• _INSTRUCTIONS TO FOLLOW_
Word for word, restate the lines of the material below from its first line through the one containing "Philippines Dating Sites (196, 2468)". Omit the rest.

━━ RECORDS TO USE ━━

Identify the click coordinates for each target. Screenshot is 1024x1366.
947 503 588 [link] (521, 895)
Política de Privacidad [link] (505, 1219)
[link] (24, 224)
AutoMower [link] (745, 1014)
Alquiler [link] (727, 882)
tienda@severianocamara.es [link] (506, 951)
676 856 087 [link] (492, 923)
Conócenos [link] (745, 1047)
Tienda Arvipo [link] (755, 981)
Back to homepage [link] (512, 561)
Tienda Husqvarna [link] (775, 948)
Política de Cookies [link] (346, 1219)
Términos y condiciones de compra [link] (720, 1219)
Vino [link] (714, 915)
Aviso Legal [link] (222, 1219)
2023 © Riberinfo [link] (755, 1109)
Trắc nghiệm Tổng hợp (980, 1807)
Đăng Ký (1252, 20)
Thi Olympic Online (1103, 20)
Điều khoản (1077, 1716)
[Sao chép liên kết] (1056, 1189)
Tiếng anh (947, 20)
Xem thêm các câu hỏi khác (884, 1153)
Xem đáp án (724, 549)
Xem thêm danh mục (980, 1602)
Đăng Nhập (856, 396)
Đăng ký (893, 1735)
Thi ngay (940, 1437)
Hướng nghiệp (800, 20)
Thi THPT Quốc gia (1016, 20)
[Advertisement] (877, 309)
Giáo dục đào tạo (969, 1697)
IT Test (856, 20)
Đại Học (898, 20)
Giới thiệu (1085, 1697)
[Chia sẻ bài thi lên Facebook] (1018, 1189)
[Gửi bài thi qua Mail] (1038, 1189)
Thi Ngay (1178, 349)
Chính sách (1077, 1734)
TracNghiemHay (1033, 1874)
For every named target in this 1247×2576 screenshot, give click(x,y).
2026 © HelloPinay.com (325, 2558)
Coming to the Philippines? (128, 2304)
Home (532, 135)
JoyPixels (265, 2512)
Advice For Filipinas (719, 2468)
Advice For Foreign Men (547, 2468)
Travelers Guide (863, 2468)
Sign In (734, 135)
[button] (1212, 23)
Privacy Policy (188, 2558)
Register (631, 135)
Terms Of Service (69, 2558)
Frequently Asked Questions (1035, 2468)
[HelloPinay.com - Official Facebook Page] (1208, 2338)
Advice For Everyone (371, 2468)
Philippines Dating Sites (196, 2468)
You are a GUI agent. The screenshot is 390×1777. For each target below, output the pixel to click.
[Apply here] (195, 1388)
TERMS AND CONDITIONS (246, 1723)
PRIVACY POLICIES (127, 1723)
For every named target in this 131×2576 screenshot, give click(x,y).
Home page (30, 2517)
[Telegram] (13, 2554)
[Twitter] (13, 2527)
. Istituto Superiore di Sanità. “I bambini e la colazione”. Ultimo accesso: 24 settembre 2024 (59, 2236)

━━━

• _ANSWER TO THIS PROBLEM_
Identify the click coordinates for each target. Screenshot is 1024x1366.
947 503 588 [link] (521, 895)
Política de Privacidad [link] (505, 1219)
[link] (24, 224)
AutoMower [link] (745, 1014)
Alquiler [link] (727, 882)
tienda@severianocamara.es [link] (506, 951)
676 856 087 [link] (492, 923)
Conócenos [link] (745, 1047)
Tienda Arvipo [link] (755, 981)
Back to homepage [link] (512, 561)
Tienda Husqvarna [link] (775, 948)
Política de Cookies [link] (346, 1219)
Términos y condiciones de compra [link] (720, 1219)
Vino [link] (714, 915)
Aviso Legal [link] (222, 1219)
2023 © Riberinfo [link] (755, 1109)
Trắc nghiệm Tổng hợp (980, 1807)
Đăng Ký (1252, 20)
Thi Olympic Online (1103, 20)
Điều khoản (1077, 1716)
[Sao chép liên kết] (1056, 1189)
Tiếng anh (947, 20)
Xem thêm các câu hỏi khác (884, 1153)
Xem đáp án (724, 549)
Xem thêm danh mục (980, 1602)
Đăng Nhập (856, 396)
Đăng ký (893, 1735)
Thi ngay (940, 1437)
Hướng nghiệp (800, 20)
Thi THPT Quốc gia (1016, 20)
[Advertisement] (877, 309)
Giáo dục đào tạo (969, 1697)
IT Test (856, 20)
Đại Học (898, 20)
Giới thiệu (1085, 1697)
[Chia sẻ bài thi lên Facebook] (1018, 1189)
[Gửi bài thi qua Mail] (1038, 1189)
Thi Ngay (1178, 349)
Chính sách (1077, 1734)
TracNghiemHay (1033, 1874)
For every named target in this 1247×2576 screenshot, give click(x,y).
2026 © HelloPinay.com (325, 2558)
Coming to the Philippines? (128, 2304)
Home (532, 135)
JoyPixels (265, 2512)
Advice For Filipinas (719, 2468)
Advice For Foreign Men (547, 2468)
Travelers Guide (863, 2468)
Sign In (734, 135)
[button] (1212, 23)
Privacy Policy (188, 2558)
Register (631, 135)
Terms Of Service (69, 2558)
Frequently Asked Questions (1035, 2468)
[HelloPinay.com - Official Facebook Page] (1208, 2338)
Advice For Everyone (371, 2468)
Philippines Dating Sites (196, 2468)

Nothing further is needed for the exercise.